### [Исходный текст]
┌──

Если углубиться еще дальше в историю языка, то мы обнаруживаем, что такие различные предметы, как небо и земля, первобытный человек называл одним звуковым словом. Мы говорим: «сие лев, а не собака», а первобытное мышление льва как и волка называло собакой. Мы лишь в метафорических выражениях читаем «Солнце правды», например, в христианской литературе применительно к Христу, а первобытный человек не имел другого слова для выражения истины, правды, как «солнце». Солнце же было божеством, как и небо, по названию которого называют солнце, как его часть. Исследование истории языка убедительно показывает, что мышление доисторического человека было конкретным образным, посредством слов-символов, как выразителей символов. Когда древние хотели сказать круг, свод, арка, шар, они говорили «небо» (Марр). Аналогично, птица носила название неба (с уменьшительным суффиксом), а рыба имела тот же корень, что море и т.д. О том же свидетельствуют древнейшие пиктографические письменности. Например, у северо-амери-канских индейцев змея обозначала жизнь, черепаха — успех, стрела — войну, локоть — справедливость и т.д.
Убедительное доказательство различия указанных двух слоев образов — образов-изображений и образов-обозначений — дают наблюдения над детьми. Очень многие забавные нелепицы в высказываниях и мышлении детей объясняются как раз их непосредственным подходом к слову-образу как изображению, а не как к обозначению. Так, Чуковский рассказывает, что приезжая по степи, он назвал эту степь пустыней. Но его 4-летняя спутница указала на убогие кустики и возразила: «Это не пустыня, а кустыня». Тот же конкретно-образный подход лежит в основе детских возражений: «это не синяк, а красняк», «корова не бодает, а рогает», «неверно перчатки — надо пальчатой», «при чем тут руки, надо говорить не близорукий, а близоглазый» и т.д.
Тот же Чуковский вспоминает, что когда бабушка сказала однажды, мол, «вот скоро и праздник придет», внучка возразила, смеясь: «Разве у праздника — ножки?». Чуковский отмечает, что этот вопрос о ножках задают очень многие дети, полемизируя таким образом с нашим метафорическим толкованием слов «идти» и «ходить».

└──

### [Что сделать]
(a) Переведите на английский язык предложение из текста о первобытном мышлении и языке: «Когда древние хотели сказать круг, свод, арка, шар, они говорили «небо» (Марр).»
(b) Допишите следующую часть текста о первобытном мышлении и детском восприятии слов, начав сразу после его последнего предложения.

### [Позиции из набора данных]
┌──

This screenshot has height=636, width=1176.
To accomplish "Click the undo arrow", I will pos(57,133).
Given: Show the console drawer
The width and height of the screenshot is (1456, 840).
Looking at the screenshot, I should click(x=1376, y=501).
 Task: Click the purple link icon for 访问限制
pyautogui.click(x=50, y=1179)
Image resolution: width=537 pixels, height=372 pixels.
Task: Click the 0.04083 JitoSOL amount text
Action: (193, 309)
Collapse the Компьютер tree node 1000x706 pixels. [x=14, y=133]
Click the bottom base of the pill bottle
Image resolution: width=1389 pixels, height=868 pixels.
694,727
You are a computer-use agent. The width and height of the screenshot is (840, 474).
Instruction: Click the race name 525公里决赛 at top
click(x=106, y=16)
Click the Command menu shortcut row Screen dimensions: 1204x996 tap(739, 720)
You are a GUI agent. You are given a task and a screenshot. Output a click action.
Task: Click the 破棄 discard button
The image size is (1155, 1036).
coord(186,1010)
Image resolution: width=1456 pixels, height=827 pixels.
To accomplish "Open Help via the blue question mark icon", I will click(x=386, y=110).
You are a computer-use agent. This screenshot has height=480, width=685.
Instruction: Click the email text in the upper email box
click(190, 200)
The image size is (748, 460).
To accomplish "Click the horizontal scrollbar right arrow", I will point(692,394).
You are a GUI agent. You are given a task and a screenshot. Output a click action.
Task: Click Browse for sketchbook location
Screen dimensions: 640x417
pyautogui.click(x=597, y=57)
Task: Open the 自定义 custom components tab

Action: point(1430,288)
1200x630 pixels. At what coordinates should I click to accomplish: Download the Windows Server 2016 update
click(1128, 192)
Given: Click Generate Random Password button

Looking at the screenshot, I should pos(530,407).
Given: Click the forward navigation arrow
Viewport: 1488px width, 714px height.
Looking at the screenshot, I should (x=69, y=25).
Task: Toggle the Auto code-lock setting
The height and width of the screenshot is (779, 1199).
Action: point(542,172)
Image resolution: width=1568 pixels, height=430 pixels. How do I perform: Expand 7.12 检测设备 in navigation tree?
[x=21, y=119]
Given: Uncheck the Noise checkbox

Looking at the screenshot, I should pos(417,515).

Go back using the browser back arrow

└──

### [Ответы к упражнениям]
(a) When the ancients wanted to say circle, vault, arch, sphere, they said "sky" (Marr).

(b)
Он отмечает, что в период от 3 до 6 лет ребенок мыслит иначе, чем мы. «Мы, взрослые, если можно так выразиться, мыслим словами, словесными формулами, а маленькие дети — вещами, предметами предметного мира. Их мысли на первых порах связаны только с конкретными образами. Поэтому-то они так горячо возражают против наших аллегорий и метафор».
Некоторые люди по неизвестным причинам всю жизнь остаются на этом низшем уровне представлений-изображений, представлений-воспроизведений и не поднимаются к представлениям-обозначениям, к переносному употреблению образов. Такие люди особенно интересны, потому что, в отличие от детей, могут сознательно проанализировать, что происходит у них в голове. Тогда как у детей об этом можно судить только косвенно, по их языковому поведению. Именно к таким людям относился упоминавшийся уже Шерышевский. Вот как он описывает трудности, возникающие у него при попытках представить себе переносное значение слов и лежащее в его основе аллегорическое использование образов: «Один раз жена Л.С. Выготского сказала мне: «Вам нельзя на минутку подкинуть Асю?» — И я уже вижу, как она крадется у забора, как она что-то осторожно подкидывает..., это — ребенок. Но разве можно так говорить... И еще — «колоть дрова»: колоть — ведь это иголкой! а тут дрова... Или «ветер гнал тучи»..., гнал — это пастух с кнутом, и стадо, и пыль на дороге... и «рубка капитана» ... И вот еще ... мать говорит ребенку: «Так тебе и следует» ... А «следует» — это за кем-то следует, я же все это вижу...»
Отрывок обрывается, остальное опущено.